### Information

/---

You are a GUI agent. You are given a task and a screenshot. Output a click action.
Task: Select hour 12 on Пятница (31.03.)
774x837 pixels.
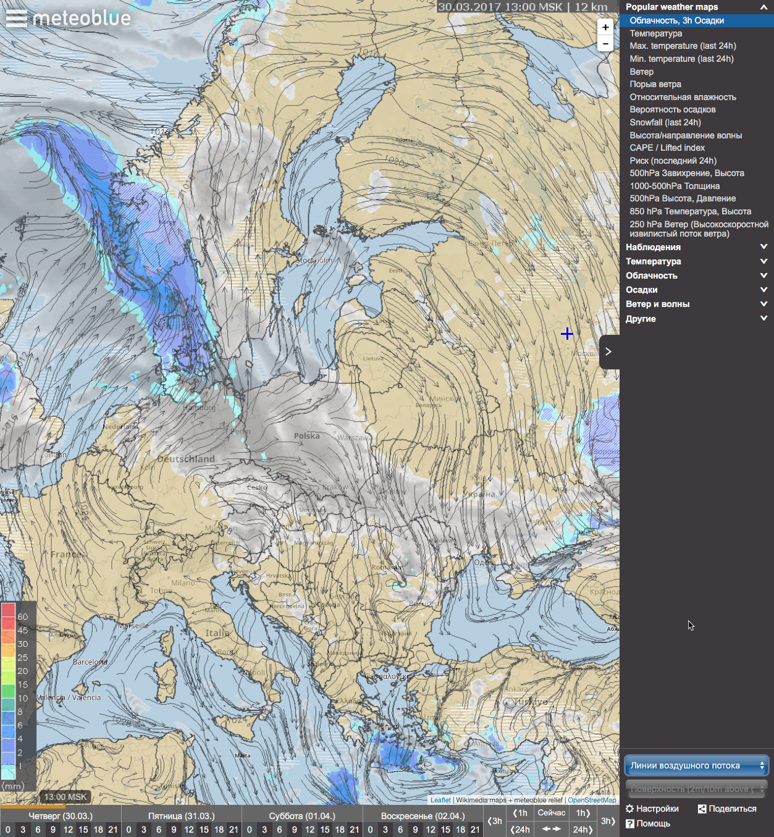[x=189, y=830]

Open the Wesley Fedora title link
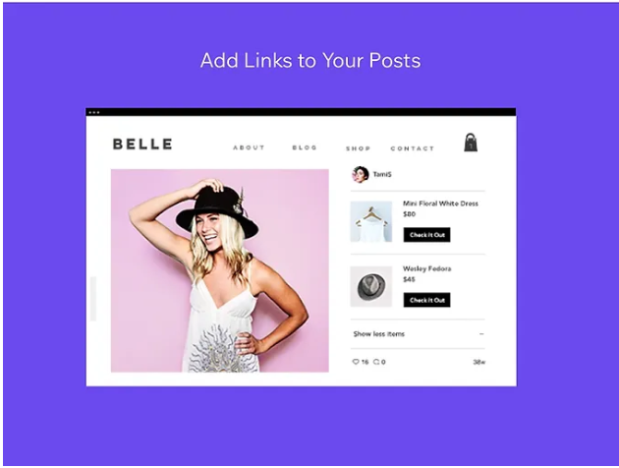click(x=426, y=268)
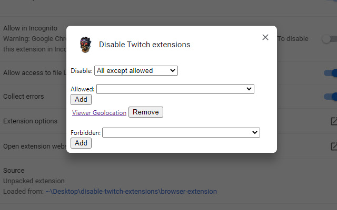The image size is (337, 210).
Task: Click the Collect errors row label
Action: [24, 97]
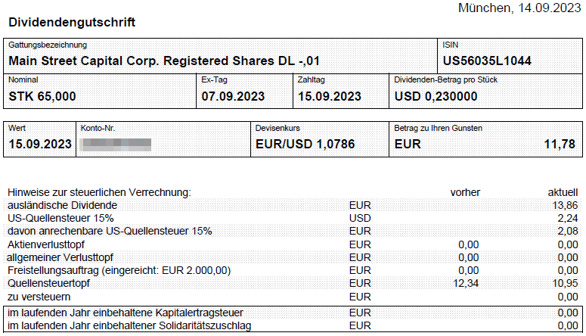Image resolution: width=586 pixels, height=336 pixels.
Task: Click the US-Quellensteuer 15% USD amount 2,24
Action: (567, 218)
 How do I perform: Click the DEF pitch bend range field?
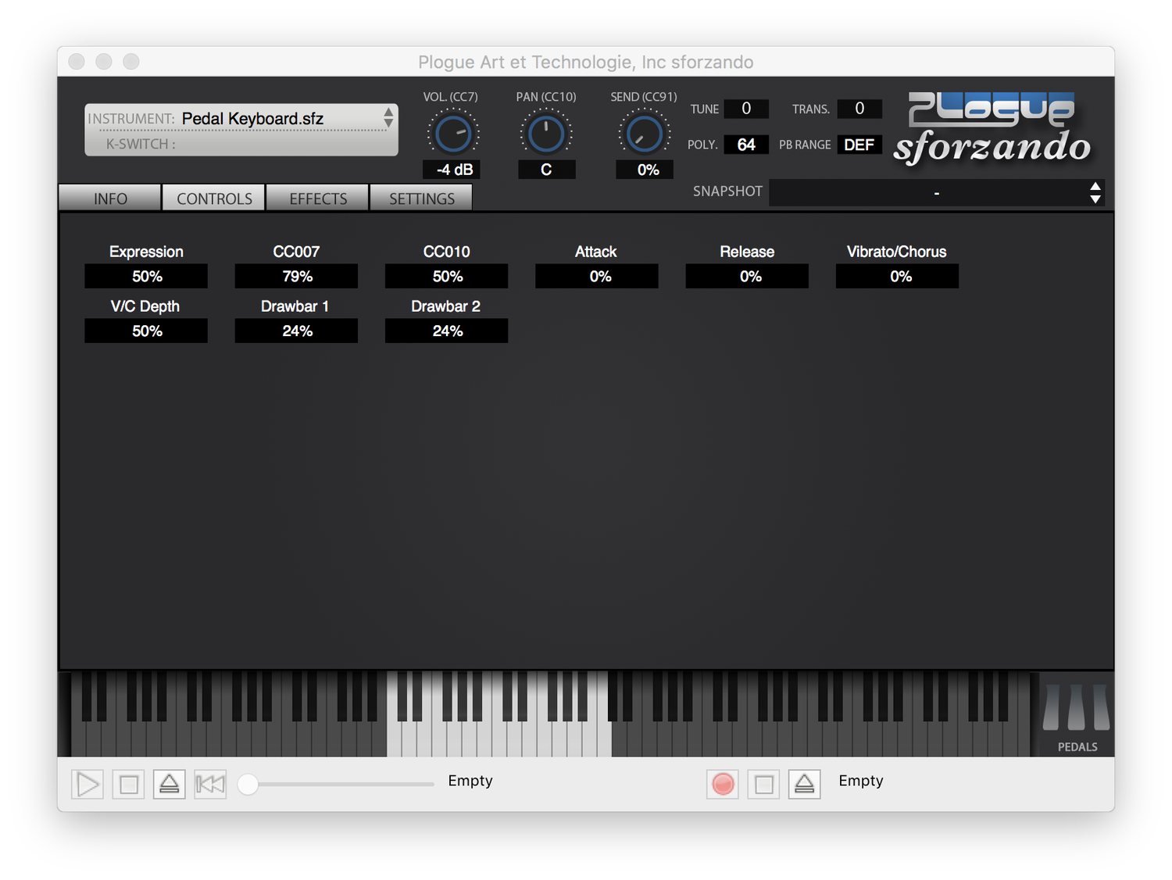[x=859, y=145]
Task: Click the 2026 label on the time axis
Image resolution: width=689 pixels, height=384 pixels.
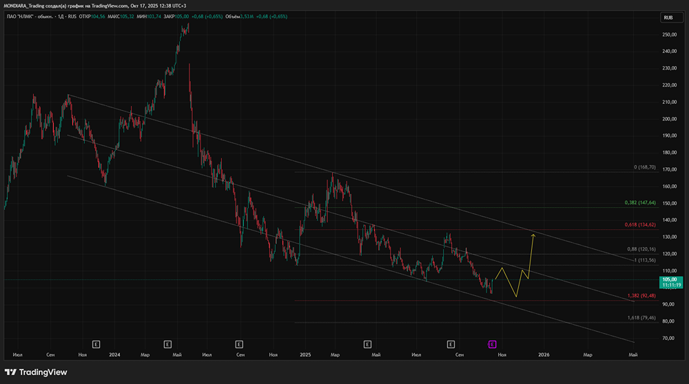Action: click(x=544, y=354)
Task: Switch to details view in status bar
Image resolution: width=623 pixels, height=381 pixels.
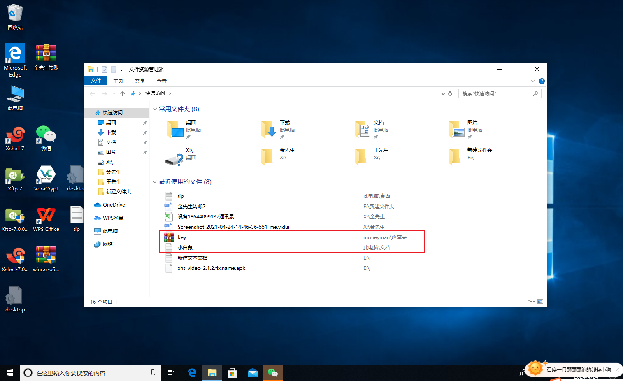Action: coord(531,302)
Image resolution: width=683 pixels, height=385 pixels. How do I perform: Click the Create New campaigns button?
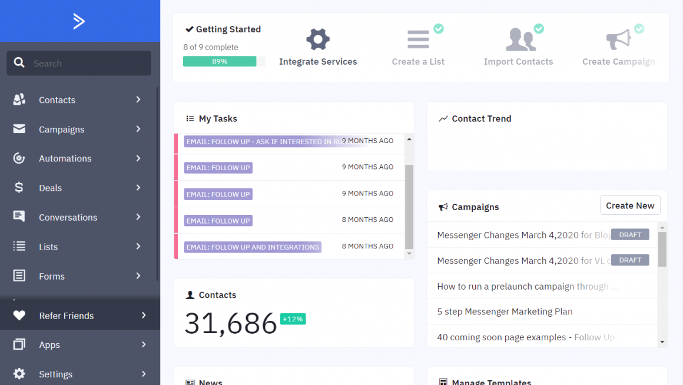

\---
/---

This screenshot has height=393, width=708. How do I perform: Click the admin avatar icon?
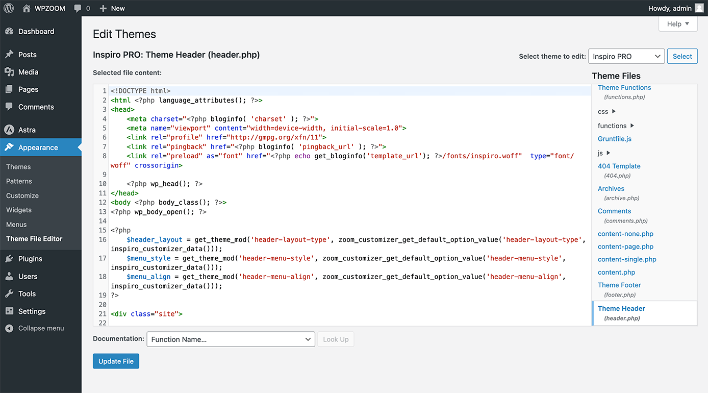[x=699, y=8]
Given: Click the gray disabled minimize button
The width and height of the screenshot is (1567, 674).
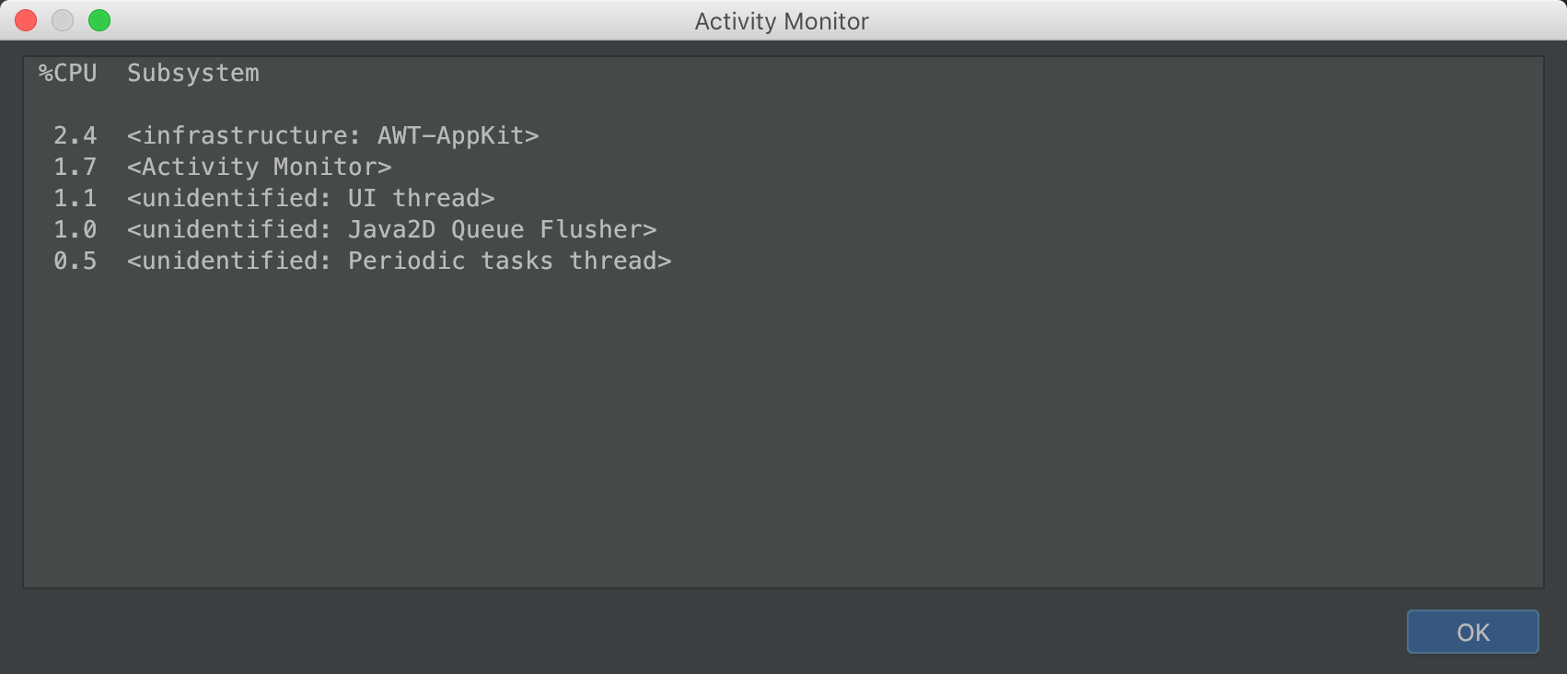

\---

Find the string "button" in the entries above. Copy each line where it occurs.

### Result for this task
Image resolution: width=683 pixels, height=385 pixels. How do I perform: Click the Create New campaigns button?
Given: Click the gray disabled minimize button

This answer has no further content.